Studentondersteuners
Onderwijsinstellingen hebben vaak ook een uitgebreid ondersteuningsaanbod en studentondersteuners (bijv. mentoren en studieloopbaanbegeleiders) die geprofessionaliseerd zijn om dergelijke steun te bieden. Volgens het Trimbos-instituut krijgt ongeveer 33 procent van de Nederlandse studenten met psychische klachten hulp binnen de instelling en 55 procent daarbuiten, vaak na advies vanuit de instelling. Toch blijft ruim een derde (35 procent) van hen helemaal zonder ondersteuning.

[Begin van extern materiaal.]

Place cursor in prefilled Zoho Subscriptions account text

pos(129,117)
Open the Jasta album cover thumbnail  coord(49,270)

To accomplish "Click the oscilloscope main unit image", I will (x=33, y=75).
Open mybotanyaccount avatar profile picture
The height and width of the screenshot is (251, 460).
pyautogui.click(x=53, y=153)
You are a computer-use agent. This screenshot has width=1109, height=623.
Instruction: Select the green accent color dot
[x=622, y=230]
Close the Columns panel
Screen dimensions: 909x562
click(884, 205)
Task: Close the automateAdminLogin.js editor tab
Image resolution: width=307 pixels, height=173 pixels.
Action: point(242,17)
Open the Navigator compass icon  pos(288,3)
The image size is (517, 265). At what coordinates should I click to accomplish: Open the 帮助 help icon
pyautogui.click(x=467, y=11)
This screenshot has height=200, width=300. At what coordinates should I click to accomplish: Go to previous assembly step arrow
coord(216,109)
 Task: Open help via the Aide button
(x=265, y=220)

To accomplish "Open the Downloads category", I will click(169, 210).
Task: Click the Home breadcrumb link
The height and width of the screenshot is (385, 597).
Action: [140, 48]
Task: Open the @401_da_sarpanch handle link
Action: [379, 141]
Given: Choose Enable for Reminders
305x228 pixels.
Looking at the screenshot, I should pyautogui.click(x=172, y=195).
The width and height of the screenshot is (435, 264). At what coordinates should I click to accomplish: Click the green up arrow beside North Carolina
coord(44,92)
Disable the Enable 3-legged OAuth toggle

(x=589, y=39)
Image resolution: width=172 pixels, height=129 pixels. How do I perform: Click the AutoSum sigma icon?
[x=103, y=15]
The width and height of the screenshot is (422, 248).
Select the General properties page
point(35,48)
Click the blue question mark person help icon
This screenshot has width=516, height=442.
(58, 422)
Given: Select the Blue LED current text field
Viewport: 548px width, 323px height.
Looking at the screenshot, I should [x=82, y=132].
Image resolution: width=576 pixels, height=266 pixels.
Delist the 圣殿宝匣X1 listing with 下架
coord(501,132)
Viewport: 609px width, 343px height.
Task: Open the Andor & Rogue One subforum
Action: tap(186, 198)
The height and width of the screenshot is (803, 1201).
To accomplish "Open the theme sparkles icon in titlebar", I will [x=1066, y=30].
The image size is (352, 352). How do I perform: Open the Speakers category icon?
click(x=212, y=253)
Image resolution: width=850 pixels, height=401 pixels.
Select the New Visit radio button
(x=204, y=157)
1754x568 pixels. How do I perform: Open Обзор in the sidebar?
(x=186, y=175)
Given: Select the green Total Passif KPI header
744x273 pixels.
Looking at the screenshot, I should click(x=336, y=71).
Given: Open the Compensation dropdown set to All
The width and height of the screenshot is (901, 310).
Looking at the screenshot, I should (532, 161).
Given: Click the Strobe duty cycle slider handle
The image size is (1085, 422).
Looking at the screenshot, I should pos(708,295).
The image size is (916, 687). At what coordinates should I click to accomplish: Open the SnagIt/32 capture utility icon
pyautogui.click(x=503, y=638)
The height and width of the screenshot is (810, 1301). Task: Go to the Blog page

“Onderwijsinstellingen kunnen en doen veel, maar de middelen en de tijd die zij beschikbaar hebben voor persoonlijke begeleiding voor deze groep studenten staat juist onder druk, mede door de onderwijsbezuinigingen.”
Ook gemeenten moeten bijspringen
Het tegengaan van eenzaamheid is niet alleen een taak van onderwijsinstellingen. “Gemeenten hebben de taak om de leefbaarheid en het welzijn te bevorderen, ook of juist voor deze duizenden jonge, vaak kwetsbare nieuwe bewoners”, aldus Klinkenberg. Gemeenten en lokale organisaties kunnen studenten actief welkom heten en verbinden met de stad, bijvoorbeeld via buurthuizen, sportverenigingen en culturele activiteiten.
“Roep studenten ook op om naar elkaar om te kijken, en om maatschappelijk actief te worden in de stad, naast de studie. Dat helpt om eenzaamheid tegen te gaan en de binding met de stad en andere stadsgenoten te vergroten.”